#### Brief
Check each line of the records for "computer"; collect those that have it.

#### Listed records
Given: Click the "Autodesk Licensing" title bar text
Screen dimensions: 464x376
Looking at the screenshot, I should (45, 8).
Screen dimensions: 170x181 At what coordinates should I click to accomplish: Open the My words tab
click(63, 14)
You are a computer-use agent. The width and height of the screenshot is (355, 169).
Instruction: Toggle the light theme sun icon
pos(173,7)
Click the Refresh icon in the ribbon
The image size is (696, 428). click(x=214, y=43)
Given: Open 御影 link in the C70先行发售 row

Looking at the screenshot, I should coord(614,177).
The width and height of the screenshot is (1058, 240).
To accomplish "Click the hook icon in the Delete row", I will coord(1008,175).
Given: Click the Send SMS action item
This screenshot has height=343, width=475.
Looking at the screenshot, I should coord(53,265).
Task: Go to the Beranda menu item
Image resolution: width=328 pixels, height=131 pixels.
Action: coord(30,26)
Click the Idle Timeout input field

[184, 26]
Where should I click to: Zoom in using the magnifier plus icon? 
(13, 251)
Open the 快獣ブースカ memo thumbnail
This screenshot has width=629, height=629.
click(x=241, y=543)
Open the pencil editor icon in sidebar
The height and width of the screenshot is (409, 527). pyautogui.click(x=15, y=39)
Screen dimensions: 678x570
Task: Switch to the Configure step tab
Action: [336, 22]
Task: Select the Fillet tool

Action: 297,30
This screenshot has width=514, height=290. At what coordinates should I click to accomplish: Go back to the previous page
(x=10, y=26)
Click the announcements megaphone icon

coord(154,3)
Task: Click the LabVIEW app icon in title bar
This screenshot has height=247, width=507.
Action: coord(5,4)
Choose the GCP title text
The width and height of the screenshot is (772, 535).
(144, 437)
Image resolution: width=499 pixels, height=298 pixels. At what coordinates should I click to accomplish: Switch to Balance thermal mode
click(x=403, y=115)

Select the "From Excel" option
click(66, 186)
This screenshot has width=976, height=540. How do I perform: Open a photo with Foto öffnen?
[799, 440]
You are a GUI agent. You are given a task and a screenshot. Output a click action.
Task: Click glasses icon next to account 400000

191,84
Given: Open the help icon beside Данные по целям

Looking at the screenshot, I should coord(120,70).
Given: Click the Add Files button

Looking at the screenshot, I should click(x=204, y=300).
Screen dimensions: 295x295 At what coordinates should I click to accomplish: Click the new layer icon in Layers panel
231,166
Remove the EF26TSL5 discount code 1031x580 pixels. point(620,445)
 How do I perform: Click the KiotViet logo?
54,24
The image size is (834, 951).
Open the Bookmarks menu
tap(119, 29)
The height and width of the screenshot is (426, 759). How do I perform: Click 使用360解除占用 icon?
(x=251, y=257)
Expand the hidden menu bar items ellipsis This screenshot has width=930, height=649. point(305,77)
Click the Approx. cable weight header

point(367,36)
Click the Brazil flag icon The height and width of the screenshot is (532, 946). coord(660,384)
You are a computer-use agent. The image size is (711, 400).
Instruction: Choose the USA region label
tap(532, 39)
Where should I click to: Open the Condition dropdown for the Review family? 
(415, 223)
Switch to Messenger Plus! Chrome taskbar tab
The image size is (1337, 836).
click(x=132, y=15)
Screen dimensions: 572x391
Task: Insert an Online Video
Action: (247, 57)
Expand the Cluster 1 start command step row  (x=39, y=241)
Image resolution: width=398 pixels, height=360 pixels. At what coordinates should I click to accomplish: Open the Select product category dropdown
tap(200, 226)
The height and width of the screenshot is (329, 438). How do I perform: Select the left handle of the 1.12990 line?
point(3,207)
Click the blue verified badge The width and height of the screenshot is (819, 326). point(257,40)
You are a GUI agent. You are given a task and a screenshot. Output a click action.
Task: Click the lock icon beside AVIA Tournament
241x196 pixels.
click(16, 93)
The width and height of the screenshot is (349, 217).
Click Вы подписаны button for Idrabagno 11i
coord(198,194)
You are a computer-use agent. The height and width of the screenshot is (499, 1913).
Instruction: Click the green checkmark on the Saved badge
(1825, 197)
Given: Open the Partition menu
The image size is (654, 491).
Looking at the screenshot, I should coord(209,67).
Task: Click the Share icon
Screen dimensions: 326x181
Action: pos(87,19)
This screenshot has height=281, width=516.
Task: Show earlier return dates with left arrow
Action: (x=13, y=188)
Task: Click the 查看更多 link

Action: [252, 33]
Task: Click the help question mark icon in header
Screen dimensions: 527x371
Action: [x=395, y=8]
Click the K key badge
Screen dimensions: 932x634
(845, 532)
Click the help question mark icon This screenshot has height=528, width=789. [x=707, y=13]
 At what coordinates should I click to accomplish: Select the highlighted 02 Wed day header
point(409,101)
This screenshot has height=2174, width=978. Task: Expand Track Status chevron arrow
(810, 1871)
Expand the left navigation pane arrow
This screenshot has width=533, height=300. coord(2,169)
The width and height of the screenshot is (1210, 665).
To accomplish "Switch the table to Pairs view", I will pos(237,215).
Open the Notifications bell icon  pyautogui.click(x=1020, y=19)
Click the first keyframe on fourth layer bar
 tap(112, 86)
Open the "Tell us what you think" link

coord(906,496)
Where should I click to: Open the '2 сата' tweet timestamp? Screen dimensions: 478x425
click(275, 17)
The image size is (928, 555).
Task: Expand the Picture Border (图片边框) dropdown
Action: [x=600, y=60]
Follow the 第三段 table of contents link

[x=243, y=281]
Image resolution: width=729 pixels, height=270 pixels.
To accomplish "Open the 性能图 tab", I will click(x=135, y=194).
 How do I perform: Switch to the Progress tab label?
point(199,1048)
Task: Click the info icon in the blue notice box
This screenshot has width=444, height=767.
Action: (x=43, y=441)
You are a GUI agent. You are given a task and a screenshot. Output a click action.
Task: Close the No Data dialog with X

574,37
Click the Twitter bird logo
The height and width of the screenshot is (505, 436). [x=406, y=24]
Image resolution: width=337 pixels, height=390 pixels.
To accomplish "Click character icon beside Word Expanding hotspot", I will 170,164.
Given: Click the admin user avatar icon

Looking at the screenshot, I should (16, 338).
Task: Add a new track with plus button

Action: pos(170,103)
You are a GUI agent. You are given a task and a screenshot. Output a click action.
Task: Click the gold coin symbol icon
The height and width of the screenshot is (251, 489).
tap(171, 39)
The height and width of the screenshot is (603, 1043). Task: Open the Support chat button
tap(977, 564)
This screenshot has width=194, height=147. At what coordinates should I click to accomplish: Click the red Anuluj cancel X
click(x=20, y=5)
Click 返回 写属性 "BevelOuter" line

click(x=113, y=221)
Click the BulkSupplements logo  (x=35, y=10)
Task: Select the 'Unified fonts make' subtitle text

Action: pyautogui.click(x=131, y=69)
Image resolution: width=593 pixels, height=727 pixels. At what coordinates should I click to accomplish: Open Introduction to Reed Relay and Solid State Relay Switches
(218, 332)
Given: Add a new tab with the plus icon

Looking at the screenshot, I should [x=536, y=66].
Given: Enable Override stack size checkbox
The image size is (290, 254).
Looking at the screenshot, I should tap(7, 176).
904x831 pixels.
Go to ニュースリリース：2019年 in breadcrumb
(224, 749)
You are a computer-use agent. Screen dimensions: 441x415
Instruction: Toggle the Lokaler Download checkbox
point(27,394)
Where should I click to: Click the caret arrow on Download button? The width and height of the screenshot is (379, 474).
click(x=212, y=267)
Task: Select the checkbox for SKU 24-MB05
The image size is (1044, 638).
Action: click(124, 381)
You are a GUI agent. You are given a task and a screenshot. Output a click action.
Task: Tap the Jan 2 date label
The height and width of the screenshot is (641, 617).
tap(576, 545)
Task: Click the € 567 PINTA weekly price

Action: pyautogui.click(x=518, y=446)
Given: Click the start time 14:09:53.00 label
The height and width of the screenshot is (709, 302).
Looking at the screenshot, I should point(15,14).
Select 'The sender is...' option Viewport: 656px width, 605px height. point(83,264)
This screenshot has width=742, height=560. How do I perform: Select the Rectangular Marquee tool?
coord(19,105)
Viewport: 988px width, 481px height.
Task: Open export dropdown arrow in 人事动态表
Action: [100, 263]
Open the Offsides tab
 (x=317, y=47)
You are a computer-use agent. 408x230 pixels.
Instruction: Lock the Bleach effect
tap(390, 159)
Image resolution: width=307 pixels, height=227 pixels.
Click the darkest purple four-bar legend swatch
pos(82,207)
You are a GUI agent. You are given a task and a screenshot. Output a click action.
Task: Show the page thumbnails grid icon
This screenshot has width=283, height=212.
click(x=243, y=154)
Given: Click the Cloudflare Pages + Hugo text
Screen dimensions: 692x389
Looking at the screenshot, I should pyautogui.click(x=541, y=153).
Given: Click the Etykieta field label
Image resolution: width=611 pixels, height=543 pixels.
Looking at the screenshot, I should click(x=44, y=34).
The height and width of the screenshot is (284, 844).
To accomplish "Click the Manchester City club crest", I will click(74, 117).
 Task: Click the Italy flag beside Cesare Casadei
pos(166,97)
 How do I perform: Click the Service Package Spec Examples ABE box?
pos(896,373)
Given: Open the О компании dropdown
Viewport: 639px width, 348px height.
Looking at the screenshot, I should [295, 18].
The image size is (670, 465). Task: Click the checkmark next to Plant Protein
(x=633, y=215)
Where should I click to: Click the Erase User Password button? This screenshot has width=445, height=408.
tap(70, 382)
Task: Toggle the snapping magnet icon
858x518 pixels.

#### Answer area
You are a computer-use agent. The width and height of the screenshot is (355, 169).
You are a computer-use agent. The image size is (711, 400).
You are a computer-use agent. The height and width of the screenshot is (499, 1913).
You are a computer-use agent. Screen dimensions: 441x415
You are a computer-use agent. 408x230 pixels.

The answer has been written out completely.